Experiment Analysis of Different Texture Based Features of Image Using Simplified Gabor Gaussian Wavelet Transform
Rajni Rani1, Kamaljit Kaur2
1Rajni Rani, Master of Technology in Computer Science & Engineering, Sri Guru Granth Sahib World University, Fatehgarh Sahib, Punjab, India.
2Kamaljit Kaur, Assistant Professor, Department Of Computer Science & Engineering, Sri Guru Granth Sahib World University, Fatehgarh Sahib, Punjab, India.
Manuscript received on July 27, 2013. | Revised Manuscript received on August 14, 2013. | Manuscript published on August 30, 2013. | PP: 365-368  | Volume-2, Issue-6, August 2013.  | Retrieval Number: F2105082613/2013©BEIESP

Open Access | Ethics and Policies | Cite
© The Authors. Blue Eyes Intelligence Engineering and Sciences Publication (BEIESP). This is an open access article under the CC BY-NC-ND license (http://creativecommons.org/licenses/by-nc-nd/4.0/)

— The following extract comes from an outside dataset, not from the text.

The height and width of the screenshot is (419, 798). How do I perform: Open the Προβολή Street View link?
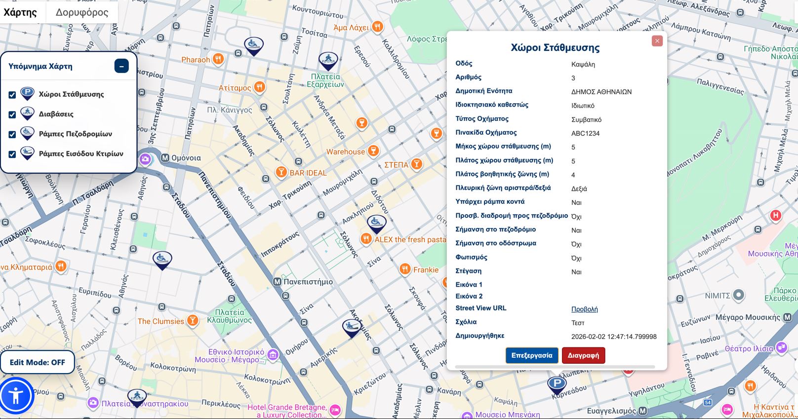[584, 309]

Abstract: Textures feature are one of the important features in computer vision for many applications. Texture feature are mostly used for Gabor wavelet transform. It is used for edge detection. Edge detection plays a vital role in computer vision and image processing. Edge of the image is one of the most significant features which are mainly used for image analyzing process. An efficient algorithm for extracting the edge features of images using simplified version of Gabor Wavelet is real time application. Gabor Wavelet is widely used for edge detection. Edge detection finds the real and imaginary part of images of Gabor Wavelet. It is based on noisy and the filtered images using Gabor Wavelet. The performance of Gabor filter is also evaluated by segmentation of noisy, filtered and original images. These statistical metrics are also displayed graphically and they are compared for both the noisy and the filtered images. Simplified Gabor Gaussian Wavelet based approach is highly effective at detecting both the location and orientation of edges. This Proposed technique is used to increase the Peak signal of Noise Ratio (PSNR), and Mean Square Error (MSE) in the MATLAB Software.
Keywords: Gabor Wavelet, Simplified Gabor Gaussian Wavelet Transform, Wavelet Transform.